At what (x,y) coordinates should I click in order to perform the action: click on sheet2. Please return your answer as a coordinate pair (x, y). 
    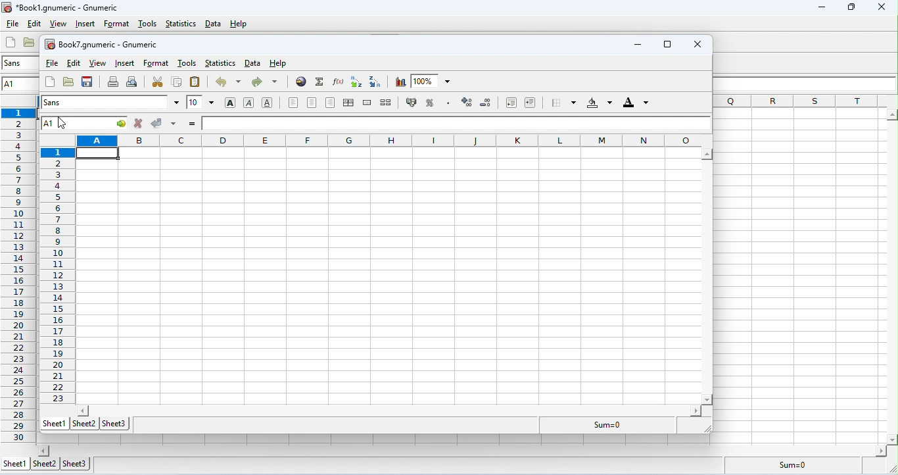
    Looking at the image, I should click on (44, 464).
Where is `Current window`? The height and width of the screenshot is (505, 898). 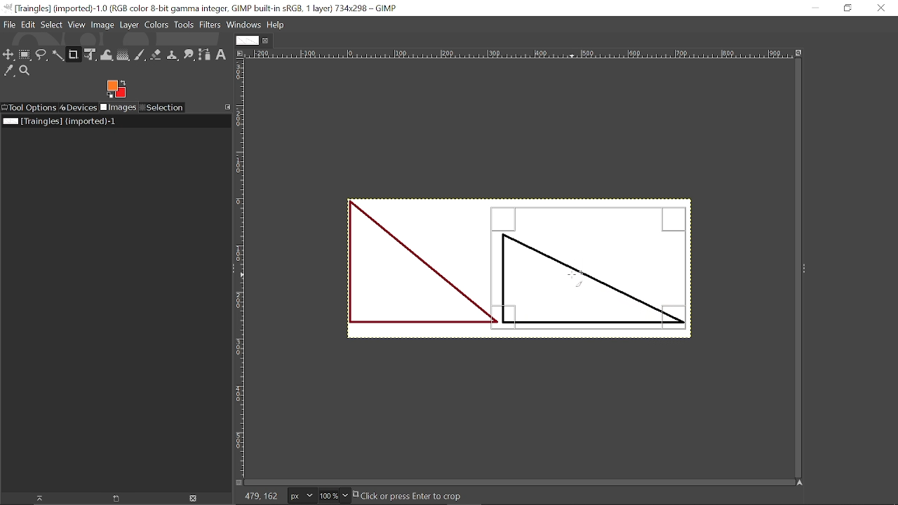
Current window is located at coordinates (204, 8).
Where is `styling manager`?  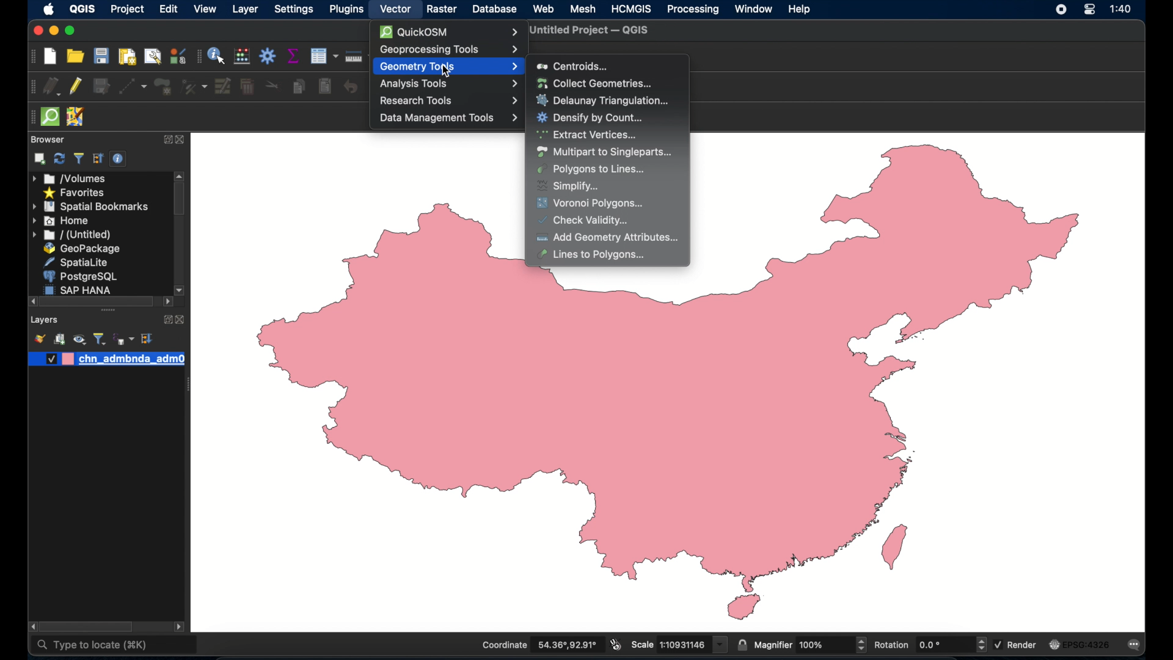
======
▶ **Description of the task**
Substitute "style editor" for "styling manager" in the data from the line that contains "is (505, 898)." through the end, both included, and write out only those lines with nothing else changed and the pictures left out.

▶ **Task result**
Where is `Current window`? The height and width of the screenshot is (505, 898). 
Current window is located at coordinates (204, 8).
Where is `style editor`?  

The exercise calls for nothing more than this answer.